Cybersecurity has become a significant consideration for businesses of all sizes in the past two decades. As operations and systems have gradually transitioned online, so too have the risks.
As risks diminish in a physical sense with improved security and safety measures, cybersecurity is the new battleground for businesses to face – and failing to do so can have serious repercussions. Just as digital business systems and networks are becoming more vulnerable to cyber attacks, the smart and connected buildings that many operate in are facing a similar threat. In this article, we discuss the main cybersecurity risks associated with smart and connected commercial buildings.
Connected system vulnerabilities
Smart buildings are increasingly coming with connected and largely automated systems. Climate control, lighting, ventilation, security and other elements of commercial spaces can be connected through a central hub that manages the whole system. While this does wonders for automation, efficiency and maintenance, it can cause system vulnerability and more opportunities for hackers.

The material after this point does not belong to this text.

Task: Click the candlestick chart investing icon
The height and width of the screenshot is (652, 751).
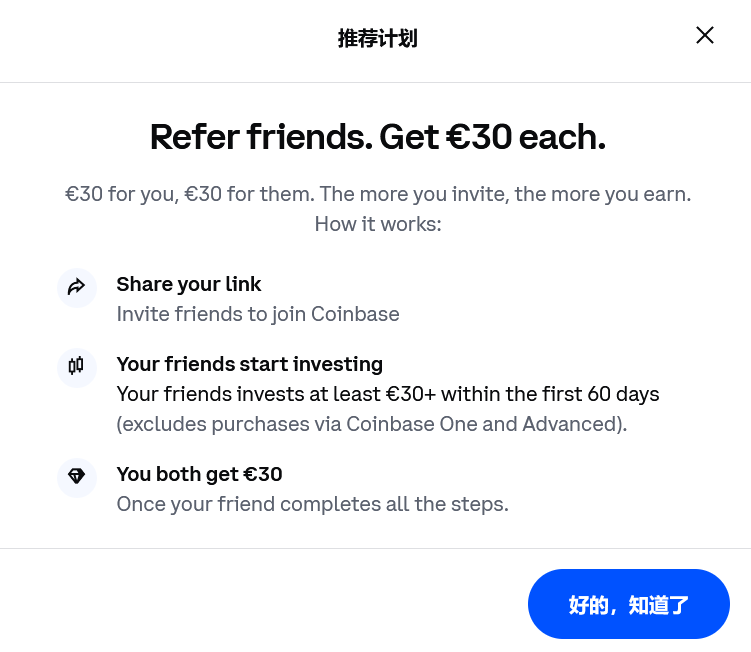Action: point(77,366)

Each operational system, which would have been isolated in times gone by, is now a potential access point into the entire digital infrastructure and, therefore, a vulnerability if adequate cybersecurity measures aren’t in place. This is cause for concern because one weak point in a building’s digital network could open the door for an attack that impacts the whole building and puts the people and data inside at risk. Certain isolated hardware is still necessary to mitigate certain safety risks and protect people, such as basic emergency exit hardware that can still be activated when it’s needed most.
IoT devices
Connected buildings typically rely on IoT devices to collect data, communicate and manage systems. On a similar note to the previous section, each of these IoT devices is a possible weakness in the building’s digital infrastructure. IoT devices are notoriously susceptible to cyber threats, largely because the data communicated between them can be intercepted. Such devices in commercial buildings, whether they be alarm sensors, security cameras or card readers, must be managed and maintained regularly through software updates and physical inspections.
Human error
With all the advancements in smart buildings, there is still a human factor that must be accounted for. After all, these buildings are used by people and the way they interact with the building has a significant role to play in security. Much like leaving the office door unlocked in traditional commercial buildings would leave the whole facility vulnerable, people can effectively do the same from a digital perspective.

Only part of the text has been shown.